Wednesday, June 10, 2009

My Heart

Romans 7
"I am a mass of contradictions; I don't want to be but I am.
I preach a gospel of peace, but my life isn't always driven by peace.
I talk about a Jesus who alone can fully satisfy the soul, but I am often not satisfied.
I celebrate a theology of amazing grace, but I often react in ungrace.
And if I rest in God's control, why do I seek it for myself?
Even in moments when I think I am prepared, I end up doing what I didn't want to do.
Irritation
Impatience
Envy
Discontent
Wrong talk
Anger
Self-focus
Are not the fruit of the new life, are not the way of grace.
So there is this law operating inside of me.
When I step out with a desire to do good, evil follows me wherever I go.
There is this war that rages inside of me, between a desire for good and sin that is anything but good.
There are times when I feel like a prisoner, held against my will.
I didn't plan to be mad  in the grocery store, but that guy made me mad.
I didn't plan to be discontent, but it just enveloped me in the quietness of the car.
That discussion wasn't supposed to degenerate into an argument, but it did.
I am thankful for God's grace, but there is daily evidence that I'm still in need of help.
That battle inside me cannot be solved by
Theology
Strategies - (doing, doing, doing)
Principles
Techniques - (trying to pull myself up by my boot straps)
Plans
Preparation
Helpful hints
Outlines.
I have been humbled by the war I cannot win.
I have been grieved by desires I cannot conquer.
I have been confronted by actions I cannot excuse.
And I have come to confess that what I really need is rescue.
So, have mercy on me, O God,
Acording to YOUR great compassion
Blot out my transgressions.
Wash away all my iniquity
And cleanse me from my sin.
For I know my transgressions
And my sin is always before me.
I embrace the rescue that Could only be found in YOU.
Thanks be to God - through Jesus Christ our Lord!"

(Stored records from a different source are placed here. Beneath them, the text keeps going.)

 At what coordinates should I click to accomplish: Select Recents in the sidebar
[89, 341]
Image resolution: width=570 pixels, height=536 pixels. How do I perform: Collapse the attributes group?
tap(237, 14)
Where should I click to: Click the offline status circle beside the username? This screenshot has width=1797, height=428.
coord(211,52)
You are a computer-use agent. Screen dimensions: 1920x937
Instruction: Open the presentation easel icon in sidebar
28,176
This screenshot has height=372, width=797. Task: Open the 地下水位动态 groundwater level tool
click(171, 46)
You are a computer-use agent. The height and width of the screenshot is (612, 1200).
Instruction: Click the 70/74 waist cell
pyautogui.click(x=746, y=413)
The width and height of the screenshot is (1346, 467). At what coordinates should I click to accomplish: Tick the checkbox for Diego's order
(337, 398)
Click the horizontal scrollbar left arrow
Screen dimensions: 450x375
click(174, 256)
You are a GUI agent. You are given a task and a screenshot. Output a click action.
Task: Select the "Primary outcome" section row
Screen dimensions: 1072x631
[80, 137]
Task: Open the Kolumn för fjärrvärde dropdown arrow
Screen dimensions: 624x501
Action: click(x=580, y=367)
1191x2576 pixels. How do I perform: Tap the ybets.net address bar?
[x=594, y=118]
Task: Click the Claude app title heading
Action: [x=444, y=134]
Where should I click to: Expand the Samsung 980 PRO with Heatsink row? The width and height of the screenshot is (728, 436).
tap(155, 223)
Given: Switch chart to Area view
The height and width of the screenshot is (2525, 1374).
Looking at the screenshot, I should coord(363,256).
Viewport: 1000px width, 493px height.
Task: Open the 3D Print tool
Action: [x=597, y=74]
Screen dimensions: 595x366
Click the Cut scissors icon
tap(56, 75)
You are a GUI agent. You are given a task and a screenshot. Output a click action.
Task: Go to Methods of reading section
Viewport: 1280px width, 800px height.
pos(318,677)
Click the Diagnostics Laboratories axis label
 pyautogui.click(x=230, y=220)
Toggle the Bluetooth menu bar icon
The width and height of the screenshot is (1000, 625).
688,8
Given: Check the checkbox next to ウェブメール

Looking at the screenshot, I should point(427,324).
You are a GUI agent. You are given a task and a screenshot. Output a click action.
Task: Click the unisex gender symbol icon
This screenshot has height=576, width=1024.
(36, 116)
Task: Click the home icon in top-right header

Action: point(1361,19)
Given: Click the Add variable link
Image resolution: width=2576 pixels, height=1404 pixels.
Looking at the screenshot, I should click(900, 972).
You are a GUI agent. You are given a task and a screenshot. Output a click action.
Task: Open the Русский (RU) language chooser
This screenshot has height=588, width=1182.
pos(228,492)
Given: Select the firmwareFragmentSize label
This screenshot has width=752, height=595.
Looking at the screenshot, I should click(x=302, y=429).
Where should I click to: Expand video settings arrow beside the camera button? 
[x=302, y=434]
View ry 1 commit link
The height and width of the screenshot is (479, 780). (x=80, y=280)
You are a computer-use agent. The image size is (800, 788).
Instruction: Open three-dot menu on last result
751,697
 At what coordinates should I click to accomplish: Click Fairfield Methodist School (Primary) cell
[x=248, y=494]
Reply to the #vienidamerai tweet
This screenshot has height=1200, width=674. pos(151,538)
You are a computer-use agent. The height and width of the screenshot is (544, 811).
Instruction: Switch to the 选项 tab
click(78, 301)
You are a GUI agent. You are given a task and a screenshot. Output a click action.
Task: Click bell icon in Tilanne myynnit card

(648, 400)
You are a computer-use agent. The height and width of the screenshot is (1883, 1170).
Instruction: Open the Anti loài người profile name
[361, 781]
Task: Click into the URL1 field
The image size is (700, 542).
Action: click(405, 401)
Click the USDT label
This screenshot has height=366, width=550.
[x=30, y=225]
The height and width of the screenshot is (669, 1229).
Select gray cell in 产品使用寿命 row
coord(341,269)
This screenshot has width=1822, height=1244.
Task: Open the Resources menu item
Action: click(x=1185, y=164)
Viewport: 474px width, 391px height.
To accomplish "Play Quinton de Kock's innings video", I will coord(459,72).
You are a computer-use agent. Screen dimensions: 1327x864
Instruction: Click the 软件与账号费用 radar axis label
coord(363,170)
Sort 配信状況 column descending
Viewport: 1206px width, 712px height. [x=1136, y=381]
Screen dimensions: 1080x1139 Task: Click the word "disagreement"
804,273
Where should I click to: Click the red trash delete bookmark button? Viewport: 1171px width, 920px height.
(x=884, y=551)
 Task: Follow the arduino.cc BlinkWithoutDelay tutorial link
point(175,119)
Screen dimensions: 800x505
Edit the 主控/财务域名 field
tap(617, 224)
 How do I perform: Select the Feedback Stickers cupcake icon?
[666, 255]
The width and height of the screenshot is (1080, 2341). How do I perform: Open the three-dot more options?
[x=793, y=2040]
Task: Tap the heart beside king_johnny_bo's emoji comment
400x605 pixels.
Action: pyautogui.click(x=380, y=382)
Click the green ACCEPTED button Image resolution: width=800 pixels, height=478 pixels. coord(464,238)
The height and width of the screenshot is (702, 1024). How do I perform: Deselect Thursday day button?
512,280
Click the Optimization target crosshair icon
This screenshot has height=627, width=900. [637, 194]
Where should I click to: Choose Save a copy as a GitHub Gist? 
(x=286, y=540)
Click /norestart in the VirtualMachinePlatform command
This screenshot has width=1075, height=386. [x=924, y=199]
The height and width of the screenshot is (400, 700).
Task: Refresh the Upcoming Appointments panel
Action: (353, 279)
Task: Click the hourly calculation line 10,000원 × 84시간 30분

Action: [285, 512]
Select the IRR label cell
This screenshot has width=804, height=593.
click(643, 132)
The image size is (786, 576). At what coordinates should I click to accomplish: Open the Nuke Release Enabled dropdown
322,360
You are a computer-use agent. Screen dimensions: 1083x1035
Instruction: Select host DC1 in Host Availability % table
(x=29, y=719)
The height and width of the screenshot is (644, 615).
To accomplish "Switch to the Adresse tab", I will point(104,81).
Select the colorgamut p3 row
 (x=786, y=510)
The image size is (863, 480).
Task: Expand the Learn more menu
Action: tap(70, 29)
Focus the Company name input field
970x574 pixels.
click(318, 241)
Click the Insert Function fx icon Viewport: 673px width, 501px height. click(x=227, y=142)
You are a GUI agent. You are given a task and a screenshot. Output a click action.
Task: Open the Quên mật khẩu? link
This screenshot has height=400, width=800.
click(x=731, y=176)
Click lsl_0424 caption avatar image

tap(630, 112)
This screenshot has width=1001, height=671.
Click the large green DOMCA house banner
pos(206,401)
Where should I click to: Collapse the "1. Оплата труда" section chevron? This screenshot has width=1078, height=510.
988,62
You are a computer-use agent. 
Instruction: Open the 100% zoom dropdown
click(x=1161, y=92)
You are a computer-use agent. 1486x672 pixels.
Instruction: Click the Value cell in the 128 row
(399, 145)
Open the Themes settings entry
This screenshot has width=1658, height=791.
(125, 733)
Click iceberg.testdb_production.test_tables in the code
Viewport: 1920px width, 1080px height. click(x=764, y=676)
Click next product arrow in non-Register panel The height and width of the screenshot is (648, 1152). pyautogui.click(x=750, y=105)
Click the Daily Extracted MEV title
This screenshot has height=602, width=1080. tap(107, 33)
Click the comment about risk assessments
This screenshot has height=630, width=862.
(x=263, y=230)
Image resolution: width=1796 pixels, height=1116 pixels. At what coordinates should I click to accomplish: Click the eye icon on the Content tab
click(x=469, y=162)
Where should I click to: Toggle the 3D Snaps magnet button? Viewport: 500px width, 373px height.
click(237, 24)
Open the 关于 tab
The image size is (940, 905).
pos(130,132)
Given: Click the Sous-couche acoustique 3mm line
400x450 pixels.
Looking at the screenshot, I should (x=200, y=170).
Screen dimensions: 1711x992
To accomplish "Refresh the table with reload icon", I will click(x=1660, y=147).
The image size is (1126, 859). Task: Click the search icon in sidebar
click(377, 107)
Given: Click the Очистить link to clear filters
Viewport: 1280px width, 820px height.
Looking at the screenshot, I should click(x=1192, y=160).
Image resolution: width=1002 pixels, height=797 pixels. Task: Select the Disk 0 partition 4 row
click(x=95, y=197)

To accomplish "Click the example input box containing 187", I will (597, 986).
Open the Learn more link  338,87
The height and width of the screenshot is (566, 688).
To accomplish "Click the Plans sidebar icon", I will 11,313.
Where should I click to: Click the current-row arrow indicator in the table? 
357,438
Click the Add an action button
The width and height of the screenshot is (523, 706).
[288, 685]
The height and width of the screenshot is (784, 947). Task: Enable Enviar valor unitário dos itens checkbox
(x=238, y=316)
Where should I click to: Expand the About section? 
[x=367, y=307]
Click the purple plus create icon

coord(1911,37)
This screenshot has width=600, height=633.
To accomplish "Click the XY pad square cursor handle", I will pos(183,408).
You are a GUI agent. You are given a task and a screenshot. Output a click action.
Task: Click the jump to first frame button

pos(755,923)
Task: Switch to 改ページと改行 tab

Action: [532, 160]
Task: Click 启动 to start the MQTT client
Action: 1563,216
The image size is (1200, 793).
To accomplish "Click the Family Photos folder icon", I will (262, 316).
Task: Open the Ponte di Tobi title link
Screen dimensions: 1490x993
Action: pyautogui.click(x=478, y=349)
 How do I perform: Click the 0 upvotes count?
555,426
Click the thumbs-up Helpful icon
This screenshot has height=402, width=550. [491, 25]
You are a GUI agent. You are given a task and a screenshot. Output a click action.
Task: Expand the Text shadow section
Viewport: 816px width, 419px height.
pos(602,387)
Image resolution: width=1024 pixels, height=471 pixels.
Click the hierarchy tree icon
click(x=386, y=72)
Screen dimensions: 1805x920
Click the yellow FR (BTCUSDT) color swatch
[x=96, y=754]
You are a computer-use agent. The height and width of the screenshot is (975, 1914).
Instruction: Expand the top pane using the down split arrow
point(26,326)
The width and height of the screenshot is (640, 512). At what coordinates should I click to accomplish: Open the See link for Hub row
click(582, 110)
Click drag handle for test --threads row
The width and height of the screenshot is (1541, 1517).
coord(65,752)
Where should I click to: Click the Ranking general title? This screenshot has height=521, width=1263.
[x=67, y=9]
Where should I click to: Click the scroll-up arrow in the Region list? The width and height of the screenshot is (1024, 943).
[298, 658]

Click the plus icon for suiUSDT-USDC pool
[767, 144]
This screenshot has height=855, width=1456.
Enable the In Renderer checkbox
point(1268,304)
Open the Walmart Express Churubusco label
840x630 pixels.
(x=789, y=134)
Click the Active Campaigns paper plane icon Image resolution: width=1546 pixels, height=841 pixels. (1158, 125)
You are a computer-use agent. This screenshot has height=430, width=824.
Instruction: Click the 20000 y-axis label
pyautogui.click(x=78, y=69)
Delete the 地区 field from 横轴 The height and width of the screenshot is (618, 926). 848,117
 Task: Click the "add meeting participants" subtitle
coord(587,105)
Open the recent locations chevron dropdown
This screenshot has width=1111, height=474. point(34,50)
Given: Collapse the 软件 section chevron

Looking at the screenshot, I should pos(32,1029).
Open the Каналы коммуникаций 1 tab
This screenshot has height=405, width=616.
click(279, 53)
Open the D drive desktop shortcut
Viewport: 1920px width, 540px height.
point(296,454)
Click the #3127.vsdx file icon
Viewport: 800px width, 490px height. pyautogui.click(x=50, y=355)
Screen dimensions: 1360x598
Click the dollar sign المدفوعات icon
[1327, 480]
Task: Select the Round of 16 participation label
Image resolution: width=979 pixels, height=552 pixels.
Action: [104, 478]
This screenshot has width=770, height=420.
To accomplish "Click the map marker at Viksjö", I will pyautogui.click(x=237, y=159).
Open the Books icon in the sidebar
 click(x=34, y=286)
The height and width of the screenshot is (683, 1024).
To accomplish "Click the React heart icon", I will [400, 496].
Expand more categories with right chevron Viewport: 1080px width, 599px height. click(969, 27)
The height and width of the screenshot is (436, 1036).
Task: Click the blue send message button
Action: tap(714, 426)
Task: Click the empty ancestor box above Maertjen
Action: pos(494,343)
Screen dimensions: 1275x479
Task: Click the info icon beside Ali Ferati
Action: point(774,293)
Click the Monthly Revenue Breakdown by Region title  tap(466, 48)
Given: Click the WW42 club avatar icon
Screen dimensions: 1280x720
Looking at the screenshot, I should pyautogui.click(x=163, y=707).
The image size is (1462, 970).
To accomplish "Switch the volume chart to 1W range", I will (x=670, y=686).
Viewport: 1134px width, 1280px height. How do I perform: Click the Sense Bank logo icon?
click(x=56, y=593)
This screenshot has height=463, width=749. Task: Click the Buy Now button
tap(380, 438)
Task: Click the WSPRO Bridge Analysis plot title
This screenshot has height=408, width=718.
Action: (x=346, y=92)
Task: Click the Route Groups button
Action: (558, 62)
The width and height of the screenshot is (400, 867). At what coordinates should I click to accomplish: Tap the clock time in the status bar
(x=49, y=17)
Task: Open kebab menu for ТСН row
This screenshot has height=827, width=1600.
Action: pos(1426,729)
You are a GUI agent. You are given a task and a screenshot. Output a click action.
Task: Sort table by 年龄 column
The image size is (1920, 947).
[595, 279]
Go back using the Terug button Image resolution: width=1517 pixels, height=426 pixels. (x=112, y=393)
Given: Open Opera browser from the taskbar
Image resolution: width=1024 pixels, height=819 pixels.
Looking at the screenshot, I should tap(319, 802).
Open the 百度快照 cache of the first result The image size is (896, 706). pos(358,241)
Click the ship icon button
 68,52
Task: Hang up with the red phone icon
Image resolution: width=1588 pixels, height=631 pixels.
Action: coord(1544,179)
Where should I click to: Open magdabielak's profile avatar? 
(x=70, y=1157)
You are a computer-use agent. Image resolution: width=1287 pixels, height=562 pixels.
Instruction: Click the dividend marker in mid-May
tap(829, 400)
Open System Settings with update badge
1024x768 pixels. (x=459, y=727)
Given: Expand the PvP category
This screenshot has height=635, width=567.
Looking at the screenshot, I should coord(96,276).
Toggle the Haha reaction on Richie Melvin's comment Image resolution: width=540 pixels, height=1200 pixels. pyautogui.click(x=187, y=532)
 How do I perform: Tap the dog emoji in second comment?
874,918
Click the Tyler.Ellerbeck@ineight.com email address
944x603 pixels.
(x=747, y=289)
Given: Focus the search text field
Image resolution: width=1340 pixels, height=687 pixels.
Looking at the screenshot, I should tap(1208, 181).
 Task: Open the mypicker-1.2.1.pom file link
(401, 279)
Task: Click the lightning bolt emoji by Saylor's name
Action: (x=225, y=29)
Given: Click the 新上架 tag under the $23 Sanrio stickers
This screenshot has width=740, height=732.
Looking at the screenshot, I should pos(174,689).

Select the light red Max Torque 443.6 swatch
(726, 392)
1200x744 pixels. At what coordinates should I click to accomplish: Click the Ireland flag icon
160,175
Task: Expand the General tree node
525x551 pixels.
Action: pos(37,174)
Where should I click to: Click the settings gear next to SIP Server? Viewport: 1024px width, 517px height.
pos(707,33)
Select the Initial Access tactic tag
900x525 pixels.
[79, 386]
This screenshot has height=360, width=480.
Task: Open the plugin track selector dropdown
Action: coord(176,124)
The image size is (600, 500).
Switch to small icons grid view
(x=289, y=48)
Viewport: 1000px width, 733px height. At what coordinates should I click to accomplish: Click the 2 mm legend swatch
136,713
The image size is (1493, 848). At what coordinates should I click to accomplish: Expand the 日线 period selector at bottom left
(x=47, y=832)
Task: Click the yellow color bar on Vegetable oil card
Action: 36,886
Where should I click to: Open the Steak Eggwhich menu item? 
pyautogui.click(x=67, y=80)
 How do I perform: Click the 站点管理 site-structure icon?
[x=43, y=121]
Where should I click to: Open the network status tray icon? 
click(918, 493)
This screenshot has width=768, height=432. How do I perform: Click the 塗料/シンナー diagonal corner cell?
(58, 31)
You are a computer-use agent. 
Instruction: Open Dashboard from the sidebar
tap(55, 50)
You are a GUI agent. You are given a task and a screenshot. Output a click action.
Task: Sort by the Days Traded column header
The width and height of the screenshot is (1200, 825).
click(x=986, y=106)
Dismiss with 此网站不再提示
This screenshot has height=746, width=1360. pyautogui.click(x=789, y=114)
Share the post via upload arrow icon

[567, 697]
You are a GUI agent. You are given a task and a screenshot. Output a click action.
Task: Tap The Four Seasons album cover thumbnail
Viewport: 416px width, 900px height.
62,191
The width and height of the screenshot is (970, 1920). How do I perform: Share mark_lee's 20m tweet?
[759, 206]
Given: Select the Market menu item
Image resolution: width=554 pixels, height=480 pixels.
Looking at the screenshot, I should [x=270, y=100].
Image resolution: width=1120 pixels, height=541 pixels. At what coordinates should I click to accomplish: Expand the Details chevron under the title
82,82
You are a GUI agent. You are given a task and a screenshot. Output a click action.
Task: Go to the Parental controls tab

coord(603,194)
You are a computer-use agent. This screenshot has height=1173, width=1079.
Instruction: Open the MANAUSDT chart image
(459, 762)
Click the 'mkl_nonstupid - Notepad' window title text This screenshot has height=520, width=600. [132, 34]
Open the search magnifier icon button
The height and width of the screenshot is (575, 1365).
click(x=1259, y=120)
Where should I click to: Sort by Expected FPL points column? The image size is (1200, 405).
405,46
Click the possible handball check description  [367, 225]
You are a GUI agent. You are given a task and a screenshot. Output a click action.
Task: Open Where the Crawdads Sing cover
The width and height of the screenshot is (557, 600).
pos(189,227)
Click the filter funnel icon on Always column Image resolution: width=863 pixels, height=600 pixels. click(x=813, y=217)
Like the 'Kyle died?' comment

This beautiful writing came out of a book WHITER THAN SNOW by Paul David Tripp (thanks Belinda for pointing me to this devotional).  While there is no way that I have the gifts to write it, it was quite convicting and spoke to my heart, so I wanted to share it with you.  
We had an incredible trip to Florida and got all of our questions answered.  Life has been fast and furious since our return but I will write about our trip soon.

3 comments:

Unknown said...

Wow, I haven't gotten to that one yet but that's exactly how I feel.

LiNz said...

My word! I just started reading that yesterday, just the story part... this is going to get good! Thanks for sharing mom, I always love to hear your heart wisdom! :) Love you! And trust me, you write better than you think!

Laurie M. said...

Thanks for sharing that. It sure speaks for my heart so much of the time, and why after all my studies, etc. I still just end up crying out for help and mercy.

I read his book War of Words, and it was really helpful in regards to relationships/communication.